[Stored items]
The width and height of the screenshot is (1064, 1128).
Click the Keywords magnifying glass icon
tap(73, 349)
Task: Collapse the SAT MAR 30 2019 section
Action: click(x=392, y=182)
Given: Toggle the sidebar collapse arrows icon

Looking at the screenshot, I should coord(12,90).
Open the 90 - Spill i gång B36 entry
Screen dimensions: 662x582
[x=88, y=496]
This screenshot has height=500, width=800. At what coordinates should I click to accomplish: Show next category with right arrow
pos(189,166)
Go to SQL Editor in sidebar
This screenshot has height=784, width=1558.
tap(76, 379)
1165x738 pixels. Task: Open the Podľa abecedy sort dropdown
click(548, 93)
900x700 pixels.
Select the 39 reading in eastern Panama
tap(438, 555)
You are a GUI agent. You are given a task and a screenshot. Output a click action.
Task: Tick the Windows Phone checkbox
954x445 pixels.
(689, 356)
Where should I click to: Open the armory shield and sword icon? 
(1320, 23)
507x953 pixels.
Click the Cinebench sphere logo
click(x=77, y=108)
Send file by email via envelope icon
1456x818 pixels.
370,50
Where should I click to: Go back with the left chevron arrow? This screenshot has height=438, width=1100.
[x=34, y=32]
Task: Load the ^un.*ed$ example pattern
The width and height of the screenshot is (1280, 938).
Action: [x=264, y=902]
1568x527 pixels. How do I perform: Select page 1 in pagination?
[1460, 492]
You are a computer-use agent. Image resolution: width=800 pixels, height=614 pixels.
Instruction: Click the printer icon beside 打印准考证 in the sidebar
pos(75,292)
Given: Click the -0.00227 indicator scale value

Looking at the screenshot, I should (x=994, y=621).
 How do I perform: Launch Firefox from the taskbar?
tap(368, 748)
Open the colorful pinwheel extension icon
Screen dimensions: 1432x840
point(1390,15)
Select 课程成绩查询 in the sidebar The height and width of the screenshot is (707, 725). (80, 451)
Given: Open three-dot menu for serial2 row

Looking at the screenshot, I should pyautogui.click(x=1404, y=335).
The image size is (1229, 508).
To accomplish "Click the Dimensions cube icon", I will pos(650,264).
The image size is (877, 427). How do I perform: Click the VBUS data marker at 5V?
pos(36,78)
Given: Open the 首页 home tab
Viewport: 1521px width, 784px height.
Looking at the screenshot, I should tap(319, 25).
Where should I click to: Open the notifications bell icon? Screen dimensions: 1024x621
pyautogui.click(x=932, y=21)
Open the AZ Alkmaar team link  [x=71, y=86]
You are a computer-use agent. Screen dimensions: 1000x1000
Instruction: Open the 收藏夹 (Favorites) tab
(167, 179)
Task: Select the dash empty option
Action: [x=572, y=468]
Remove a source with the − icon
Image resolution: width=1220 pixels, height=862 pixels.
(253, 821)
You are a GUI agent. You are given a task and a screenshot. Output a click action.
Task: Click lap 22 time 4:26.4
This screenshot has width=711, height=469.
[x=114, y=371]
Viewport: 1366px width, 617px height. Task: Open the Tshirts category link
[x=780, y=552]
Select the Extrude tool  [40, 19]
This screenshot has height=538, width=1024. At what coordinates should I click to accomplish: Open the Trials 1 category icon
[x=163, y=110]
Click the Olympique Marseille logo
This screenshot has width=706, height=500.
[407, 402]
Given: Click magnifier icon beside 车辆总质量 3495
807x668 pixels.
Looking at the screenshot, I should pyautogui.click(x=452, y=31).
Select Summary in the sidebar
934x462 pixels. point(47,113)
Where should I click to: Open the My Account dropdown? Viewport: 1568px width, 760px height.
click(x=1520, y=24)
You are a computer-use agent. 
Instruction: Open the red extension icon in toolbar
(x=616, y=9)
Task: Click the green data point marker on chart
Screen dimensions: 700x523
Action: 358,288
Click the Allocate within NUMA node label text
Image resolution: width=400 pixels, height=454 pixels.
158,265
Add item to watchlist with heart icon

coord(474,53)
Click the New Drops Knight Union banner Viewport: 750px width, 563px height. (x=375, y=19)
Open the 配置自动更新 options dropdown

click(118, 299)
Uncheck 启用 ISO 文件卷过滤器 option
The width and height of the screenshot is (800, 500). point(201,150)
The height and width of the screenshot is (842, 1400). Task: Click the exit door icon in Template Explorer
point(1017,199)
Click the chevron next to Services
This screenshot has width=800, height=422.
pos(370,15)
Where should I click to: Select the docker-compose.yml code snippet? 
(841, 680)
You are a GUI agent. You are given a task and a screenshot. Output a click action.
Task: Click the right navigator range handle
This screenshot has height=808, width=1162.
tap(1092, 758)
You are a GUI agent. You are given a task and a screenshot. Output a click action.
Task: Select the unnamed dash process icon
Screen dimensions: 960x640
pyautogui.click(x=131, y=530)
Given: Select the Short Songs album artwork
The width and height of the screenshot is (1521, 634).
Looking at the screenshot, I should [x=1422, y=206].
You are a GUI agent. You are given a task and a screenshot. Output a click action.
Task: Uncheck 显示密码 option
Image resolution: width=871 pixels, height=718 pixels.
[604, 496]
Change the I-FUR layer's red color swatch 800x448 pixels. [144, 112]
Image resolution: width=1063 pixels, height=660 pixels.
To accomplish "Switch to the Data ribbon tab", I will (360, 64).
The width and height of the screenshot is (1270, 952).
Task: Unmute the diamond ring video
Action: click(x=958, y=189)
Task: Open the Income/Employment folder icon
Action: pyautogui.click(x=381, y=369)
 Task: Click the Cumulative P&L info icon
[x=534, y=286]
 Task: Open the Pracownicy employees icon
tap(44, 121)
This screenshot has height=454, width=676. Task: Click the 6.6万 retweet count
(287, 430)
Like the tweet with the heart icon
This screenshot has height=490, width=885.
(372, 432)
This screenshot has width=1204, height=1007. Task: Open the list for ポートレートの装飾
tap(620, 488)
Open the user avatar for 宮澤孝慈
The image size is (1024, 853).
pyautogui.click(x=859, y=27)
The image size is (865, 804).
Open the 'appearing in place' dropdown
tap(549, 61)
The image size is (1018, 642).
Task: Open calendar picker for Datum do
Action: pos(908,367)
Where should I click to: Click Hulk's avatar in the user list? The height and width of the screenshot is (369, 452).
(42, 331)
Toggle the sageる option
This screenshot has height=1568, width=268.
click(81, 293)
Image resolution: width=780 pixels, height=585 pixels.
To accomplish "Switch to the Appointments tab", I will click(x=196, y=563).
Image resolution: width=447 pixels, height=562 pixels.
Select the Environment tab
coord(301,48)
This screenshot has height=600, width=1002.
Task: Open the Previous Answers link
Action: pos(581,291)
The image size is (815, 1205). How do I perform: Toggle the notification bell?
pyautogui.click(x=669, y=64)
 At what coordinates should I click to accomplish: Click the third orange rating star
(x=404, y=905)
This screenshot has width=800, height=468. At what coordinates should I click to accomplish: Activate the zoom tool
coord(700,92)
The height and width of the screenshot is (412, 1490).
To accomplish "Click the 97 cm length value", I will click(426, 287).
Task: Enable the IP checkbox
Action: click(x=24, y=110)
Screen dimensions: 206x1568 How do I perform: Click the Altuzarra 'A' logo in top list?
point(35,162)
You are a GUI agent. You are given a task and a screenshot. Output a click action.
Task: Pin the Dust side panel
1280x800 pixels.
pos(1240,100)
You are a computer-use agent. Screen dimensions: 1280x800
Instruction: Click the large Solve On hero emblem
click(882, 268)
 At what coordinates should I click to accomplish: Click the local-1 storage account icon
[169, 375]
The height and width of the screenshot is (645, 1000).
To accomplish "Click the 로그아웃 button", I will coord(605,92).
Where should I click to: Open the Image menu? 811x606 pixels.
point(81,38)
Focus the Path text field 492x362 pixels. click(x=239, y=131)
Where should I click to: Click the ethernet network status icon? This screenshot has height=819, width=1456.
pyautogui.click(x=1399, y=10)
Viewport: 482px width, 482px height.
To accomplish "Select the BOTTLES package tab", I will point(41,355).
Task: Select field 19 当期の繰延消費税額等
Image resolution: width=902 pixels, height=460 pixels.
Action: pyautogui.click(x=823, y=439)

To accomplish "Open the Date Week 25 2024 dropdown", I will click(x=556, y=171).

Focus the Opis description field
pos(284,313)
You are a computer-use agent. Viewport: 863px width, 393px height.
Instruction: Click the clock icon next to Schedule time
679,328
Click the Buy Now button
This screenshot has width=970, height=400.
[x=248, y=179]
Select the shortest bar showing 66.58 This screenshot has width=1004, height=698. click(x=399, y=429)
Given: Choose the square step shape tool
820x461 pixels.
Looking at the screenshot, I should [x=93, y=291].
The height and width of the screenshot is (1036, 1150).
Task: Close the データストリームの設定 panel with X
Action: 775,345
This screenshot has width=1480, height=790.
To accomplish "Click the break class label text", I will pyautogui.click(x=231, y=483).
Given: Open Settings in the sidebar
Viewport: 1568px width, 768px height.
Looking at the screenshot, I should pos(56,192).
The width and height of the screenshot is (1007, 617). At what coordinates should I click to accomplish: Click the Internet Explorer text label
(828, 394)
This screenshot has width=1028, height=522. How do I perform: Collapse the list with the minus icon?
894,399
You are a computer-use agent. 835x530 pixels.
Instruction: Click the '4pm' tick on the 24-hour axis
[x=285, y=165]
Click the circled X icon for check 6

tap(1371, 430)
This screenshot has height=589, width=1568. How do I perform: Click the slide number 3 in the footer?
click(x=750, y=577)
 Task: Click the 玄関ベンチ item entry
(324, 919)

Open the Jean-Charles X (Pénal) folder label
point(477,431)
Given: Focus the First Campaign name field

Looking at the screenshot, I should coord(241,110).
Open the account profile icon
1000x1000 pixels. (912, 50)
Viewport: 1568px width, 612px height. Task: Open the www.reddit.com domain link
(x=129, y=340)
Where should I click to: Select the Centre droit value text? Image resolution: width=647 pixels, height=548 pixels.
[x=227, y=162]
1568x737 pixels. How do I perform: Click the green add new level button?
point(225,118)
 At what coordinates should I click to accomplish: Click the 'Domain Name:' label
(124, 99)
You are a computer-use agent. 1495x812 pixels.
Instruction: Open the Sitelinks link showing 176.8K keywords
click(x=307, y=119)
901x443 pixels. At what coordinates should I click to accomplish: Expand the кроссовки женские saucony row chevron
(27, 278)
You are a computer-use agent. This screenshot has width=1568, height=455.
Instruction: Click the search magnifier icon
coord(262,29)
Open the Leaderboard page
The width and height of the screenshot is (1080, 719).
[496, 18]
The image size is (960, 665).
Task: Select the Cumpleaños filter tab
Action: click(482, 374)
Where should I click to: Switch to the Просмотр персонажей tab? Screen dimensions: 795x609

What to work on => Could you return exactly the stretch of the data above that starts at the line with "The height and width of the screenshot is (645, 1000)." and ends at the line with "Given: Choose the square step shape tool", both lines included?

Response to the exercise =>
The height and width of the screenshot is (645, 1000).
To accomplish "Click the 로그아웃 button", I will coord(605,92).
Where should I click to: Open the Image menu? 811x606 pixels.
point(81,38)
Focus the Path text field 492x362 pixels. click(x=239, y=131)
Where should I click to: Click the ethernet network status icon? This screenshot has height=819, width=1456.
pyautogui.click(x=1399, y=10)
Viewport: 482px width, 482px height.
To accomplish "Select the BOTTLES package tab", I will point(41,355).
Task: Select field 19 当期の繰延消費税額等
Image resolution: width=902 pixels, height=460 pixels.
Action: pyautogui.click(x=823, y=439)

To accomplish "Open the Date Week 25 2024 dropdown", I will click(x=556, y=171).

Focus the Opis description field
pos(284,313)
You are a computer-use agent. Viewport: 863px width, 393px height.
Instruction: Click the clock icon next to Schedule time
679,328
Click the Buy Now button
This screenshot has width=970, height=400.
[x=248, y=179]
Select the shortest bar showing 66.58 This screenshot has width=1004, height=698. click(x=399, y=429)
Given: Choose the square step shape tool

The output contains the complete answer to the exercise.